Sfida A |
Rispondi a queste domande sul brano dedicato a Saviano e alla mafia.
(i) Da che cosa è animato Saviano, secondo il brano?
(ii) Che cosa configura, al primo punto dell'elenco, l'idea di poter un giorno «sconfiggere» la mafia?
(iii) Che cosa si è sicuri di riuscire ad attivare, secondo l'ultimo punto?
Sfida B | Trascrivi dal brano su Saviano e la mafia il tratto che va da "Un’altra cosa che" fino a "circoli virtuosi necessari.".

Brano di lettura |
---

Un’altra cosa che voglio dire è che credo non esista nessuno che possa sostenere che Saviano abbia mai pensato di fiancheggiare la mafia; e dunque sono certa che egli sia senza il minimo dubbio animato dalle migliori possibili intenzioni.
Fatte queste due precisazioni che non sono affatto insensate, mi interessa però anche rilevare che immaginare di poter un giorno «sconfiggere» la mafia configura secondo me:
– un’opinione estremamente alta di se stessi (la cosa è assai secondaria, ma non mi sembra illogico sottolinearla);
– un’enorme fiducia nella propria (e tiriamocela, va’) «efficacy»;
– e una sconfinata sicurezza di riuscire ad attivare le alleanze giuste e i circoli virtuosi necessari.

---

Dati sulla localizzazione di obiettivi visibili

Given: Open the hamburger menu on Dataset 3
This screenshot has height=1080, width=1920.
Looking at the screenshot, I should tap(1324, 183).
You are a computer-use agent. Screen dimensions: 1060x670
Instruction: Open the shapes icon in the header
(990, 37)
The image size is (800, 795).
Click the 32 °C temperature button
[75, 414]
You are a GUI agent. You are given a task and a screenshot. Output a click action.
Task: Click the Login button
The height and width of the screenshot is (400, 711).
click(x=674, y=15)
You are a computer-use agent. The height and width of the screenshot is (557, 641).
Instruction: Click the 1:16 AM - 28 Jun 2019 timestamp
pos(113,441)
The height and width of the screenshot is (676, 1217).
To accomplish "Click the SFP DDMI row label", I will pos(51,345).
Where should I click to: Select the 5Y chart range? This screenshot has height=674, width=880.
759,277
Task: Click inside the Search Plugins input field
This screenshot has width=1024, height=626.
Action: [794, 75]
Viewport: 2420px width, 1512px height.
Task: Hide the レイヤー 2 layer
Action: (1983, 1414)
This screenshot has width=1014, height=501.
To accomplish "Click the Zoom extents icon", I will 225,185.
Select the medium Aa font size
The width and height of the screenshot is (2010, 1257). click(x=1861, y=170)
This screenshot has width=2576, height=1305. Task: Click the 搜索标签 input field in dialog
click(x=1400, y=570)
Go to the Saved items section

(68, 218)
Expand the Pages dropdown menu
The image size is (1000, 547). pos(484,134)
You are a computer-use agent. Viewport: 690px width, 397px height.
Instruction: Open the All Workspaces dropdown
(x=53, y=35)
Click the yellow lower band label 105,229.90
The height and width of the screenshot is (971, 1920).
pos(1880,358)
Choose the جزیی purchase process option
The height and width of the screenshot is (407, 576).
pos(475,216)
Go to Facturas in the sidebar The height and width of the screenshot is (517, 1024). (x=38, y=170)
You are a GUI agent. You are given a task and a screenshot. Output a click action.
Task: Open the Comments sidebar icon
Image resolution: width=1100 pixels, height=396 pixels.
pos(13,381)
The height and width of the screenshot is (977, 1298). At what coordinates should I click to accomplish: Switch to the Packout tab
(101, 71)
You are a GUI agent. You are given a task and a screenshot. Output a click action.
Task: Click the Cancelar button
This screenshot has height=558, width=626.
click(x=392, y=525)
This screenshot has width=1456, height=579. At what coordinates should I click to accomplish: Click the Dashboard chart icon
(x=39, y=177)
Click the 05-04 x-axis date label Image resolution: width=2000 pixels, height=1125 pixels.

---

Risposta A |
(i) Dalle migliori possibili intenzioni.
(ii) Un'opinione estremamente alta di se stessi.
(iii) Le alleanze giuste e i circoli virtuosi necessari.

Risposta B |
Un’altra cosa che voglio dire è che credo non esista nessuno che possa sostenere che Saviano abbia mai pensato di fiancheggiare la mafia; e dunque sono certa che egli sia senza il minimo dubbio animato dalle migliori possibili intenzioni.
Fatte queste due precisazioni che non sono affatto insensate, mi interessa però anche rilevare che immaginare di poter un giorno «sconfiggere» la mafia configura secondo me:
– un’opinione estremamente alta di se stessi (la cosa è assai secondaria, ma non mi sembra illogico sottolinearla);
– un’enorme fiducia nella propria (e tiriamocela, va’) «efficacy»;
– e una sconfinata sicurezza di riuscire ad attivare le alleanze giuste e i circoli virtuosi necessari.